Because lesions had to be large enough to yield multiple cores, it is possible that we may have biased our sample towards larger DCIS lesions. In addition, the frequency of DCIS lesions that we were unable to evaluate in the TMA for ER and HER2 staining was 22% and 18%, respectively. These are higher than what was observed for invasive lesions (6% and 7%, respectively), suggesting that the ability to assess DCIS lesions with three replicate cores is less than for invasive tumours. However, the frequency of molecular phenotypes observed in our study is very similar to those reported in the CBCS among DCIS cases (n = 245) [13], suggesting that the DCIS cases included in our study are representative of DCIS cases in the US population.
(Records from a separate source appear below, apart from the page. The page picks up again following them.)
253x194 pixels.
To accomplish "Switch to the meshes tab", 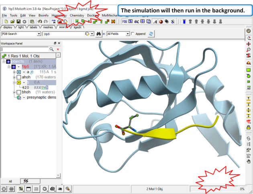I will pos(47,27).
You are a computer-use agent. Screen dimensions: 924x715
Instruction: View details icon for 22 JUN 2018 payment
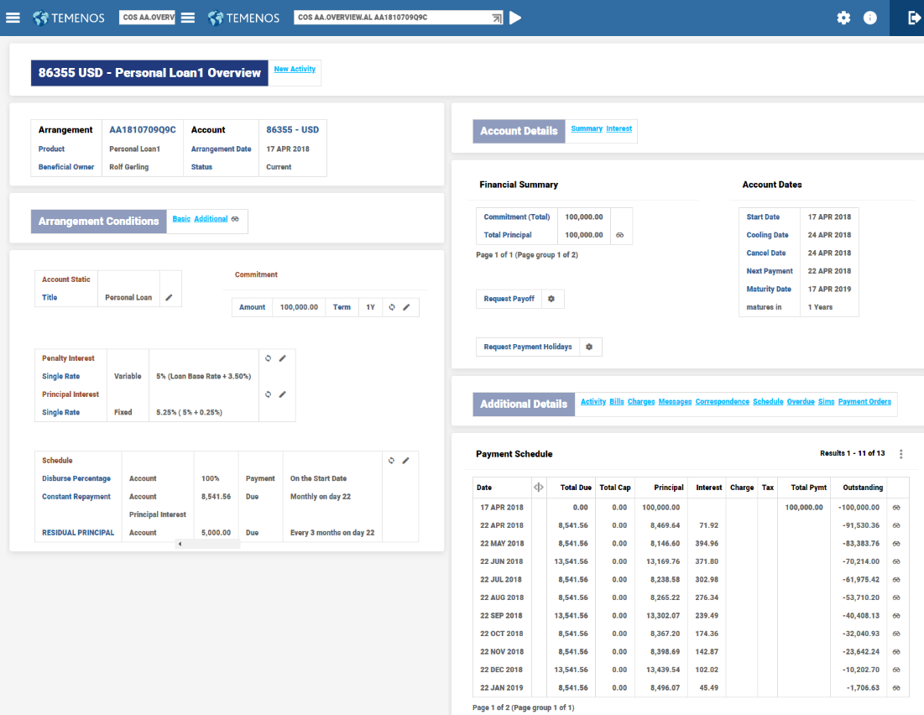point(897,561)
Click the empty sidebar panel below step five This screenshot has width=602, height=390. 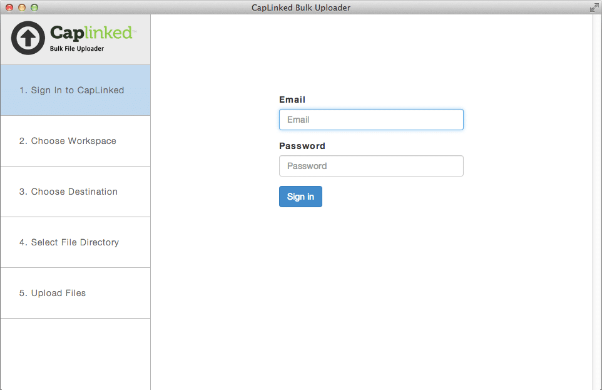[x=75, y=354]
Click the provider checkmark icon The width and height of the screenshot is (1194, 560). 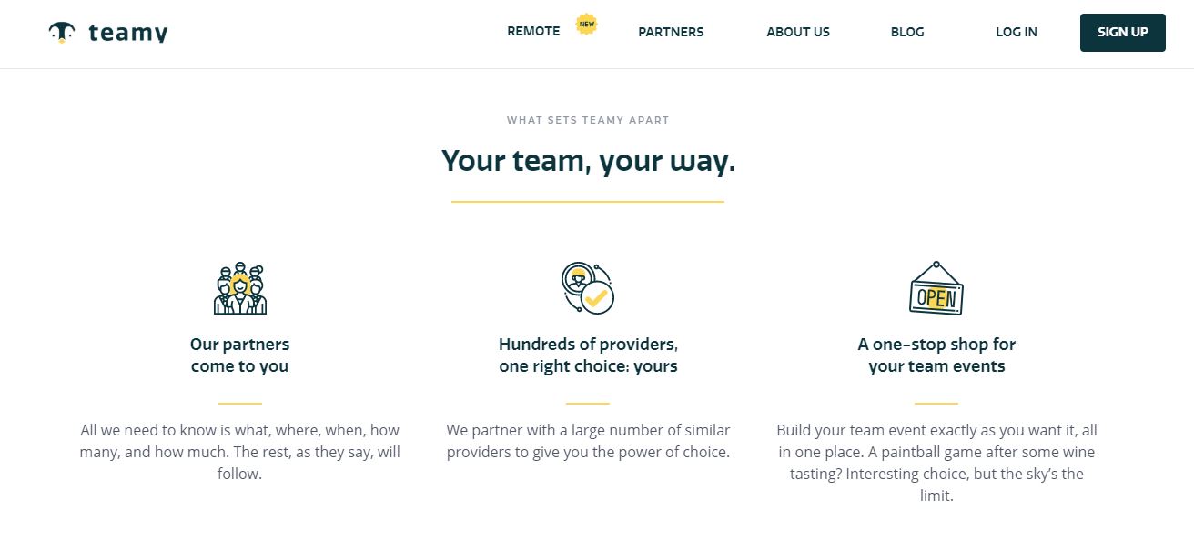[588, 288]
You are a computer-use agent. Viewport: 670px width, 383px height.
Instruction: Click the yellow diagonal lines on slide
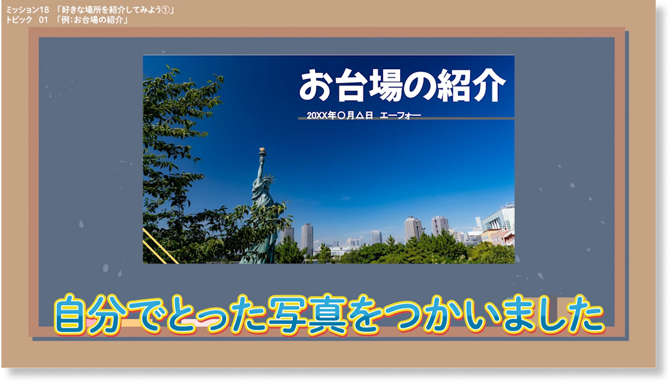(x=159, y=246)
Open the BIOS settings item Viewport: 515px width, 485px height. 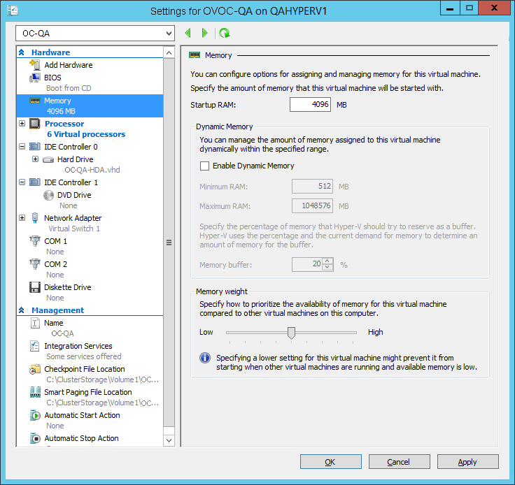tap(52, 78)
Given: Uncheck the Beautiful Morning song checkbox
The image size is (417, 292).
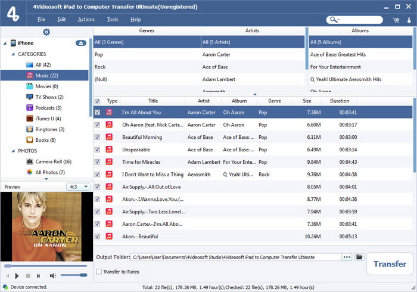Looking at the screenshot, I should (x=98, y=137).
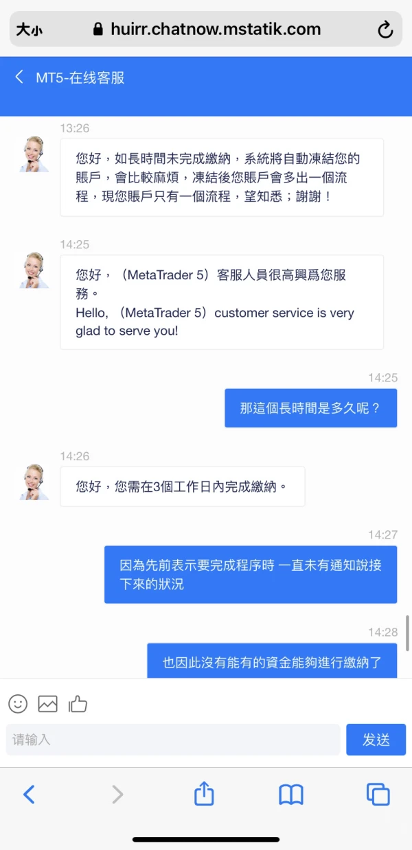Reload the page with the refresh icon
This screenshot has width=412, height=850.
pos(385,29)
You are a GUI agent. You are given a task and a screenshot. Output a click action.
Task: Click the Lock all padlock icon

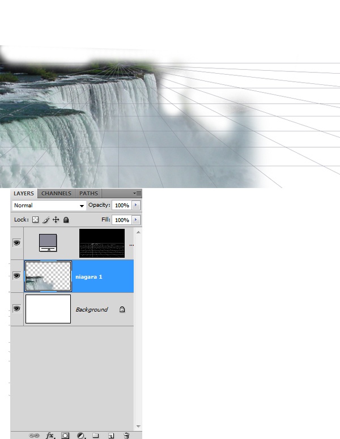pos(66,220)
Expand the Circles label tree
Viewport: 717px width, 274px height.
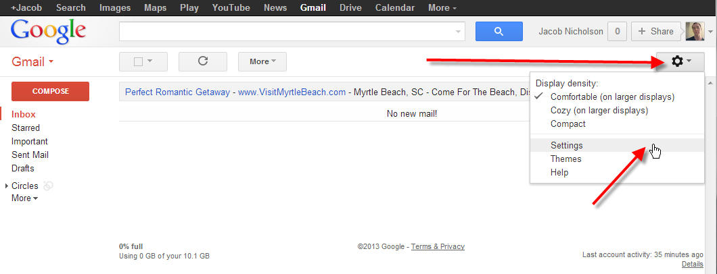[x=7, y=186]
The introduction of widespread mammographic screening has resulted in a dramatic increase in the diagnosis of DCIS [27]. A better understanding of the progression from DCIS to invasive cancer to avoid over-treatment is an important public health concern. The HER2 and basal-like molecular phenotypes are more common among high-grade DCIS lesions. Because these phenotypes are also associated with poor prognosis among women with invasive tumours, molecular characterisation of in situ tumours may help predict which lesions will progress to invasive tumours. More aggressive treatments could be targeted to the subset of women with DCIS lesions at highest risk of progressing to invasive cancer.